- [What to produce]: Lay out the lines from the line with "Given: Open USDT balance 10.043,4965 row" to the line with "pos(126,522)" as a two-column CSV headed input and output, one row per answer: input holds the text leading up to that answer and output holds the answer. Quote every field and replace line breaks with spaces.

- [Input data]:
╔══

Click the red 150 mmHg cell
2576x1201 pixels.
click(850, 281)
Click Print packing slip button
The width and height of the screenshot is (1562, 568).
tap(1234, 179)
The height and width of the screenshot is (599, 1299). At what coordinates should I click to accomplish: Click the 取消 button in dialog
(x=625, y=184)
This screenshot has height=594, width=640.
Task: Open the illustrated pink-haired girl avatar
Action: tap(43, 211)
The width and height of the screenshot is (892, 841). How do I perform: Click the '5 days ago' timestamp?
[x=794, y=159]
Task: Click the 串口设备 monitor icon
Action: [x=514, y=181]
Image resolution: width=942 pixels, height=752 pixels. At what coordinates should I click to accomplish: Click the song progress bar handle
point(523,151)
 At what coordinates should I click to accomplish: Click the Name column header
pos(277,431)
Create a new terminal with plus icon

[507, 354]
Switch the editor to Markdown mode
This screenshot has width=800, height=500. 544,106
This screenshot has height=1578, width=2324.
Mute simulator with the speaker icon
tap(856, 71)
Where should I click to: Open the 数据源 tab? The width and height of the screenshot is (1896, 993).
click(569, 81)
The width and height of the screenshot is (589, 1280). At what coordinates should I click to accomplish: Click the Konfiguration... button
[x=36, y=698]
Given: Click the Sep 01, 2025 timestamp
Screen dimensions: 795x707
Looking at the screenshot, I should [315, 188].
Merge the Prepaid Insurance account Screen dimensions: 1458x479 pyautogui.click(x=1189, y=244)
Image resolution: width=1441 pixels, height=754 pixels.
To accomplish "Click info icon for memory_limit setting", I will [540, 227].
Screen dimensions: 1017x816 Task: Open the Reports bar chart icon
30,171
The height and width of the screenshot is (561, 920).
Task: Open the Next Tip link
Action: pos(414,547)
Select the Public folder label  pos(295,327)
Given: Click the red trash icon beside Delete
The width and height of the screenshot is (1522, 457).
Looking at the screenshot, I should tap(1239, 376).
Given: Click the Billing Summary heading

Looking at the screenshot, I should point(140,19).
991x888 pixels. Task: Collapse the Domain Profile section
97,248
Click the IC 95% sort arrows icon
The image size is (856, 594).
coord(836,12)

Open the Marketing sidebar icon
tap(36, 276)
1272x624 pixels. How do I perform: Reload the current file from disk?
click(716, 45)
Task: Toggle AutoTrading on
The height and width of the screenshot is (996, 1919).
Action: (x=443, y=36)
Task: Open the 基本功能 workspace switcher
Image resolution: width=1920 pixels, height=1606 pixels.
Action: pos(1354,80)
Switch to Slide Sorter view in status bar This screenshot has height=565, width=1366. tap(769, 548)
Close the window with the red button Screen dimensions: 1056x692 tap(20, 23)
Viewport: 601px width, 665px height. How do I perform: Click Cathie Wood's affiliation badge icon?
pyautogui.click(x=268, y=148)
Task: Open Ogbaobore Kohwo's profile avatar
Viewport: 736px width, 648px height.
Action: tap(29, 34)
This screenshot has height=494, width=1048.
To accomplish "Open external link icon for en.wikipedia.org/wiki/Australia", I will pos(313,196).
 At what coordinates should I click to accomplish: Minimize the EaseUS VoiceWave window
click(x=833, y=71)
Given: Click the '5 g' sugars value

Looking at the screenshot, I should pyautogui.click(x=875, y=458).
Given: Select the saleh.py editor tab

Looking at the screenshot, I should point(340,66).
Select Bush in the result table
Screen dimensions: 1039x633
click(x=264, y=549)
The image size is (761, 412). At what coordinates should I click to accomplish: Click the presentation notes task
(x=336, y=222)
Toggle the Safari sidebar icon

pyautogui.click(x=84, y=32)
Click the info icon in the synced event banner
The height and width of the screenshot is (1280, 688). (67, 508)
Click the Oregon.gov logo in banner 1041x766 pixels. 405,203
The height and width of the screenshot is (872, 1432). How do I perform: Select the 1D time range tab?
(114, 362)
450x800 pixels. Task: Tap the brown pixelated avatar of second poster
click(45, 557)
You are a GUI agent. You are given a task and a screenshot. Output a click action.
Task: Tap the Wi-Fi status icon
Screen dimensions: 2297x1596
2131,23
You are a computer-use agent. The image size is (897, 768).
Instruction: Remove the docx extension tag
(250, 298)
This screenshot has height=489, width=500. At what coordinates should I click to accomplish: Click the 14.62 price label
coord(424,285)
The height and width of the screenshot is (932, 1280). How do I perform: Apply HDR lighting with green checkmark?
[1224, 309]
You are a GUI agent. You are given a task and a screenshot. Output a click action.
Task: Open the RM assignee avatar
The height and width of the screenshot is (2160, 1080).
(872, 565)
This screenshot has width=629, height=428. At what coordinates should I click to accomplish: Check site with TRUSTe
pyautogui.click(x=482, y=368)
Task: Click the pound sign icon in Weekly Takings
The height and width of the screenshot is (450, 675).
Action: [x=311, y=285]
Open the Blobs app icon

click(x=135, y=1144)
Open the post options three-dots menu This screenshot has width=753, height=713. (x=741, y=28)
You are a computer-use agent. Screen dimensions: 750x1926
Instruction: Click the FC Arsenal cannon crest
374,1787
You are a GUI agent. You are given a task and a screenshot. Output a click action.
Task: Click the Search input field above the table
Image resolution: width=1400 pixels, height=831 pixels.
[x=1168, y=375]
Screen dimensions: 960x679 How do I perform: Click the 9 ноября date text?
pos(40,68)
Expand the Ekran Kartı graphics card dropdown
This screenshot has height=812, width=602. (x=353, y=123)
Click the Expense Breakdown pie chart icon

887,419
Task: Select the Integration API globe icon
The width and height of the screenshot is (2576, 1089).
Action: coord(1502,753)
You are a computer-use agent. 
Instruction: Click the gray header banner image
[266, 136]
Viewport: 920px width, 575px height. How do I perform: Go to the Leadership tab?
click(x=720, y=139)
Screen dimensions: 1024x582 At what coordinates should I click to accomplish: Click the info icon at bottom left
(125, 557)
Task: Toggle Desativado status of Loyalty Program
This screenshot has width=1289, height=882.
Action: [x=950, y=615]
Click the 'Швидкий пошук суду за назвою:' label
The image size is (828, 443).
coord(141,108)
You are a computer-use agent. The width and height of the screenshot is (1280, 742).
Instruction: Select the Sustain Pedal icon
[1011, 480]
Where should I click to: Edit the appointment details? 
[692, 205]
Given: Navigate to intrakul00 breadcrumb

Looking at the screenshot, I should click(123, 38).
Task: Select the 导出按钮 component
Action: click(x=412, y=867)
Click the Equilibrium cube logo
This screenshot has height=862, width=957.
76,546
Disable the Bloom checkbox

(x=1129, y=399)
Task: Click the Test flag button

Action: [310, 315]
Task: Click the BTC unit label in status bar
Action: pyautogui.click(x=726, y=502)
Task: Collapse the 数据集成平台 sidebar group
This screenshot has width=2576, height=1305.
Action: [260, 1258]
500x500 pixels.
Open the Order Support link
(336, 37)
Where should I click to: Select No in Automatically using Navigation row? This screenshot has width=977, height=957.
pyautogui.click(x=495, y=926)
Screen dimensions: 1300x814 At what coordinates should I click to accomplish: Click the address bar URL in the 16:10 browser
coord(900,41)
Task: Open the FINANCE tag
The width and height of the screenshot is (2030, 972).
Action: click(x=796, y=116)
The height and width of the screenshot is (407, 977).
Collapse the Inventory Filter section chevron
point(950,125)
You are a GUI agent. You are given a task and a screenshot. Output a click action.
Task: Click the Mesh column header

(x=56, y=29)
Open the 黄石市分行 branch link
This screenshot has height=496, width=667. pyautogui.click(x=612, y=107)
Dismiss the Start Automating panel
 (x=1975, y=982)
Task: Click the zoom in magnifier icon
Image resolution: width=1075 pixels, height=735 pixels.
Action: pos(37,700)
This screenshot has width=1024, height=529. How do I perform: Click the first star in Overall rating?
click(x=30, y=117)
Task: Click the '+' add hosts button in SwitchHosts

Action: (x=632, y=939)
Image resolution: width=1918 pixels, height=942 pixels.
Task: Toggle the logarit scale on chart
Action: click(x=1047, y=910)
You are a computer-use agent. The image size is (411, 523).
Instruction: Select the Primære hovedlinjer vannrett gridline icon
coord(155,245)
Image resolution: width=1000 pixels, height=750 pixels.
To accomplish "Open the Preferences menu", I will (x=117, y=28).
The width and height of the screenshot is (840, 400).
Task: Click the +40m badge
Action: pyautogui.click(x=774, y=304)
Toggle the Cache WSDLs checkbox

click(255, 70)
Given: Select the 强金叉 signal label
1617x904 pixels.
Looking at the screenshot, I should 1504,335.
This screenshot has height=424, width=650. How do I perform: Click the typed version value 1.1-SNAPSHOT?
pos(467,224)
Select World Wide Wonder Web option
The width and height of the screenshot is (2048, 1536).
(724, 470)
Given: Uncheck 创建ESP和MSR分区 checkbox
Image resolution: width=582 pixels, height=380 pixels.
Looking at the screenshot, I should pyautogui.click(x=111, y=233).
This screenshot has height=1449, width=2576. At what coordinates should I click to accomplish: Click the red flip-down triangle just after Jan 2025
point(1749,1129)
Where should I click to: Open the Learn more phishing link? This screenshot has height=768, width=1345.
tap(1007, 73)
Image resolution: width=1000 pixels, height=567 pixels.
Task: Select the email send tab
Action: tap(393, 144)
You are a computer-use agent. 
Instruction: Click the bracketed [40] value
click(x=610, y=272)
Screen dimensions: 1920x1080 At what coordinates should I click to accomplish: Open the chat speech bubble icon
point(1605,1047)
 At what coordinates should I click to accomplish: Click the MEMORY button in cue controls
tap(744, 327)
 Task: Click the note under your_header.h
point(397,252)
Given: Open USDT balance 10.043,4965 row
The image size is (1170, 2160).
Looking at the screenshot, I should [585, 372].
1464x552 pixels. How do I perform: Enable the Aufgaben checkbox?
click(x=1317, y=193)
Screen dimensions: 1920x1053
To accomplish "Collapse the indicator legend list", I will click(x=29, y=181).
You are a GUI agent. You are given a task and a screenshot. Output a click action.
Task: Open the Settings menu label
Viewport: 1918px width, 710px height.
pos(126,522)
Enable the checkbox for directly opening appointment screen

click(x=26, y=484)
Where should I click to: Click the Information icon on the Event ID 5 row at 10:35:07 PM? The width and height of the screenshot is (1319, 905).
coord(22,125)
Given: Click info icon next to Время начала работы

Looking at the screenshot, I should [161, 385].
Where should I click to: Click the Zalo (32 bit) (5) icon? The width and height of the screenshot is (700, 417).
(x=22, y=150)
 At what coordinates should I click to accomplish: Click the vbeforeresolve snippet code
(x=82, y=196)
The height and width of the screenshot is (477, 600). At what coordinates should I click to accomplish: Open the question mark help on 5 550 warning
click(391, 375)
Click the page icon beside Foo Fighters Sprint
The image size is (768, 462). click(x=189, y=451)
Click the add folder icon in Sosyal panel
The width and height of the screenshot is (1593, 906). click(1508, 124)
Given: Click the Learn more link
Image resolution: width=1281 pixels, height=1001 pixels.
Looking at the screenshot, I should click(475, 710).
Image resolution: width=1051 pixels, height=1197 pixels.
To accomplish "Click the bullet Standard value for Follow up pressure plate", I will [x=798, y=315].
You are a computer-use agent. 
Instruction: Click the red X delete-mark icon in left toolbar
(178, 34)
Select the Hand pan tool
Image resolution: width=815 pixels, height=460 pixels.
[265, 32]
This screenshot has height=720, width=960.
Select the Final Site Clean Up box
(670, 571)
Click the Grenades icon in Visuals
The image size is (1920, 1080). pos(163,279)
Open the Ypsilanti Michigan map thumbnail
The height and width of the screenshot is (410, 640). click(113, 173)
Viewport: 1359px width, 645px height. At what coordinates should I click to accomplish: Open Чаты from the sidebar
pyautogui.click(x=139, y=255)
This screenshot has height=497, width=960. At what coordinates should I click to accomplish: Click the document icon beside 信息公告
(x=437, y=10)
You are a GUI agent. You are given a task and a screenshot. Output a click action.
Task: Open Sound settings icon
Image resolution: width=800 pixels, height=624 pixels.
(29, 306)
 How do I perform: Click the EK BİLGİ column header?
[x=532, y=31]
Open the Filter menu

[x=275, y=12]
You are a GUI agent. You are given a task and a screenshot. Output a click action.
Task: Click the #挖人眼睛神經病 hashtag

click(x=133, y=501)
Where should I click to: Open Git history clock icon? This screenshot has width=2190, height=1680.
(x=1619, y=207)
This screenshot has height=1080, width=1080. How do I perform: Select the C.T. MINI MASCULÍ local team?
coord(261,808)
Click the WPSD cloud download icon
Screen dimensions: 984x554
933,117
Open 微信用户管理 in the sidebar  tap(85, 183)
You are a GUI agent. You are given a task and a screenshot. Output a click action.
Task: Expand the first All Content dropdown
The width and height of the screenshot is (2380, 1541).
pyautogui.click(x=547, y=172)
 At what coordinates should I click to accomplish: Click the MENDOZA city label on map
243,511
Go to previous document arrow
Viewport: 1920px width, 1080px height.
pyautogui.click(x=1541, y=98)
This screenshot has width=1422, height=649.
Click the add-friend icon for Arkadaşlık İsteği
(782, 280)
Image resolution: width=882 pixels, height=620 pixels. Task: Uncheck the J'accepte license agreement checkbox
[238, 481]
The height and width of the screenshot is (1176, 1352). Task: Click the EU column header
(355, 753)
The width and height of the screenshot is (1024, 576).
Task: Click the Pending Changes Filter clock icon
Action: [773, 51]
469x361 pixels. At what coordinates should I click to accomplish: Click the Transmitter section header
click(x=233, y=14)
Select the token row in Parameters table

╚══

- [Exercise output]:
input,output
"Given: Open USDT balance 10.043,4965 row The image size is (1170, 2160).","Looking at the screenshot, I should [585, 372]."
"1464x552 pixels. How do I perform: Enable the Aufgaben checkbox?","click(x=1317, y=193)"
"Screen dimensions: 1920x1053 To accomplish ""Collapse the indicator legend list"",","I will click(x=29, y=181)."
"You are a GUI agent. You are given a task and a screenshot. Output a click action. Task: Open the Settings menu label Viewport: 1918px width, 710px height.","pos(126,522)"